Article
□ □ □ □ □ □ □

Emergency packs – Your car should be stocked with first-aid kits, emergency flares or reflectors, tools, and any other items that may help in case of a crash. Reflective triangles or flares placed at least 100 feet away from the crash will help to divert other traffic away from the crash site. If the collision occurred around a sharp curve or other obstruction, someone should be sent to wave down or otherwise warn oncoming traffic of the danger ahead.
If the vehicles can be moved, they should be moved off the roadway as quickly as possible. If the vehicles can’t be moved, all victims who are capable of walking should be moved well off the roadway to a safe location to avoid secondary collisions.
License, insurance, and registration – Your teen should always know where the vehicle’s registration and proof in insurance card are located. They should always be kept together in an envelope in the glove box. Most state laws require that drivers who are involved in a crash share their driver’s license number, vehicle registration, proof of insurance, and current address with law enforcement officers and other persons involved.
In most states, if a collision results in more than $500 in damages either to vehicles, or public or private property, the police must be called. If the police are not called, a formal report must be made to local law enforcement within 24 hours.
Documentation – Nowadays, with cell phones, a camera is never far away. Take pictures of the crash site and any damages that may have occurred. Note and take pictures of conditions, such as weather, roadway hazards, or whether or not the sun’s position may have blinded a driver, etc. Get the names and phone numbers of any witnesses. If the collision results in a court case, having as much documentation as possible will help.
A car crash is no time to panic or lose one’s cool. Handle it properly and there will be fewer hassles, in the long run, for the teen driver.

□ □ □ □ □ □ □

Data section
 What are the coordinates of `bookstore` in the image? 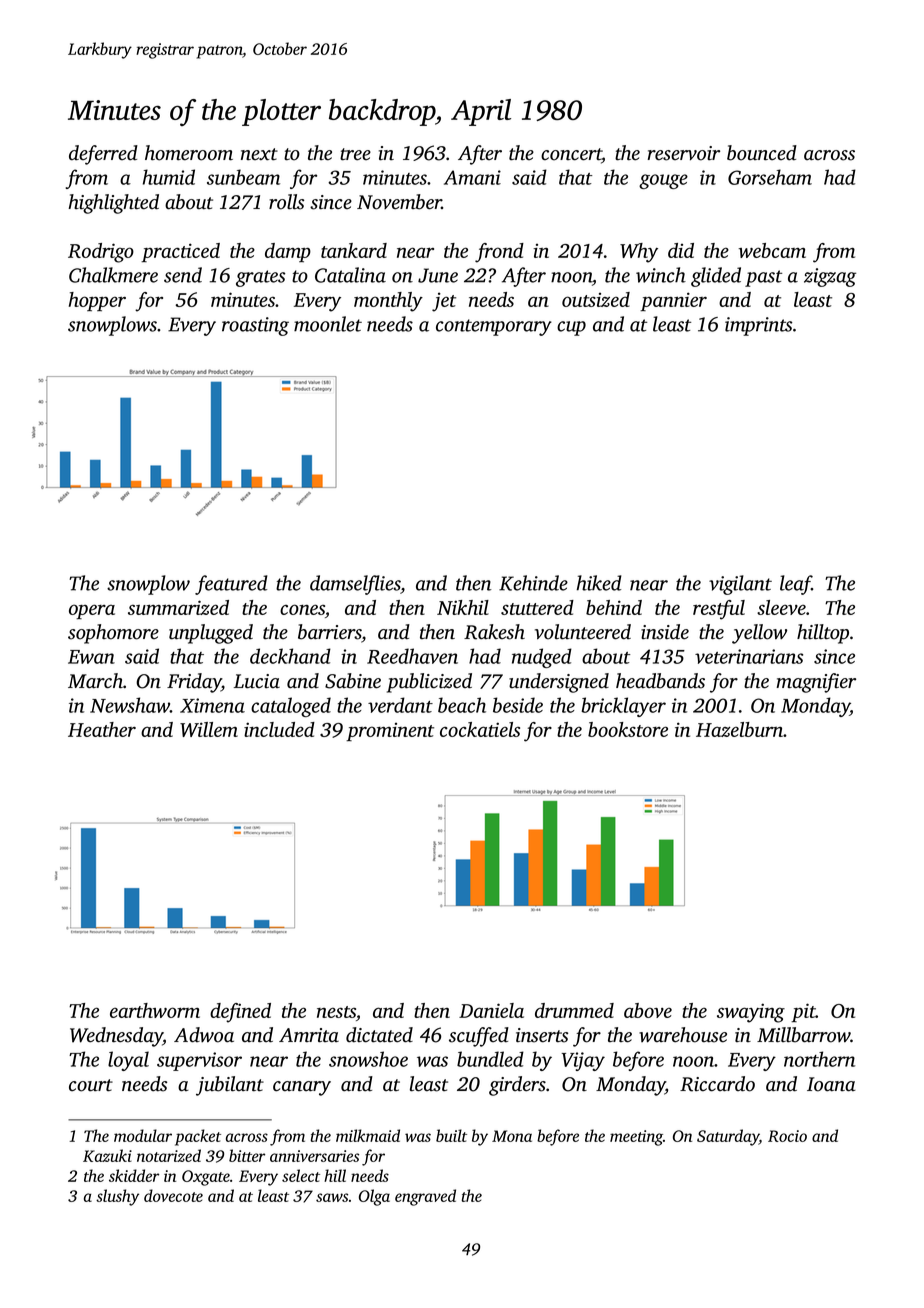 It's located at (628, 729).
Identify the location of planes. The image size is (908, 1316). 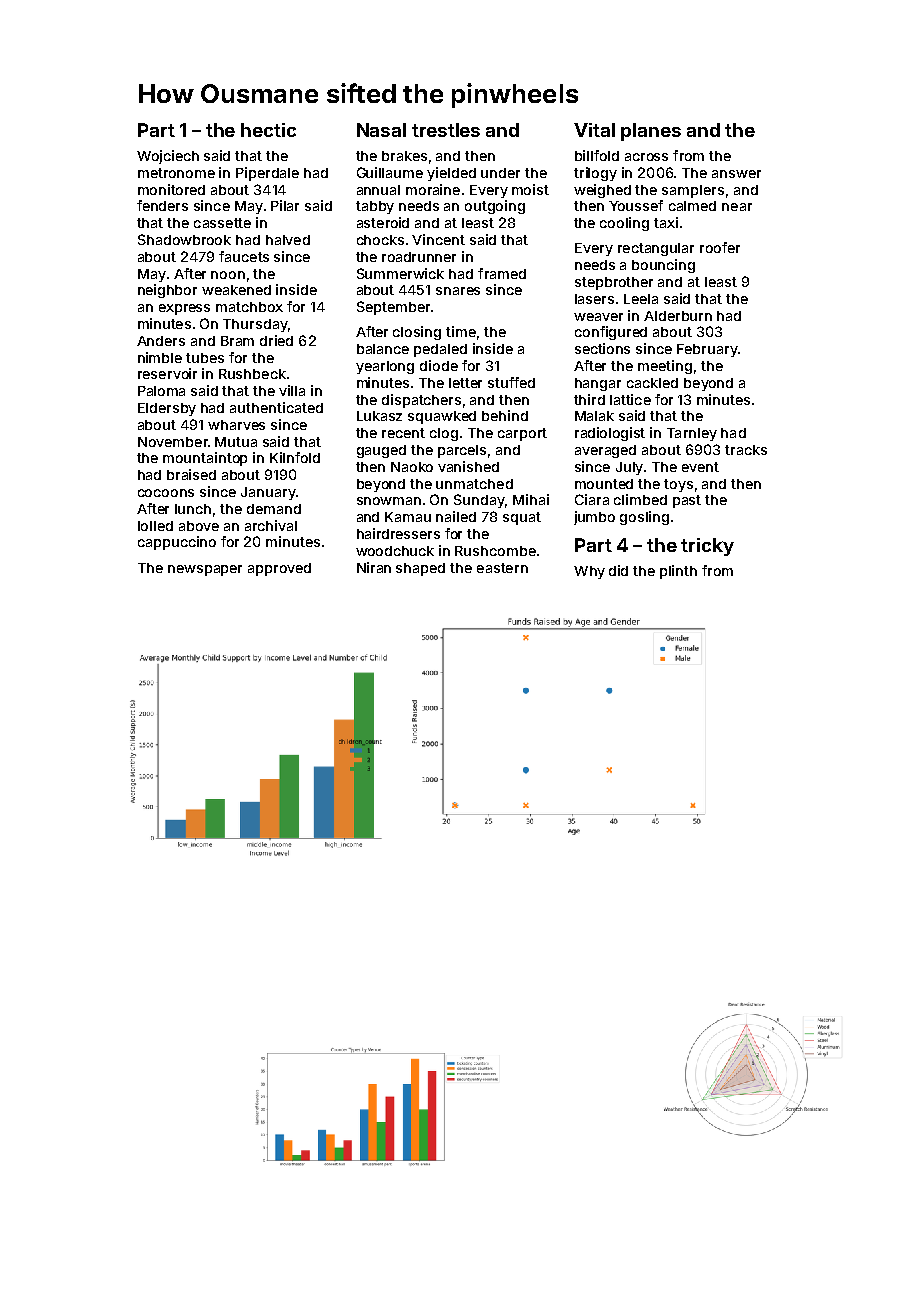
(651, 132).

□ □ □ □ □ □ □

Request
Please copy out, word for word, everything from "Emergency packs –" down to "the danger ahead." in the car-crash guide.

Expected answer
Emergency packs – Your car should be stocked with first-aid kits, emergency flares or reflectors, tools, and any other items that may help in case of a crash. Reflective triangles or flares placed at least 100 feet away from the crash will help to divert other traffic away from the crash site. If the collision occurred around a sharp curve or other obstruction, someone should be sent to wave down or otherwise warn oncoming traffic of the danger ahead.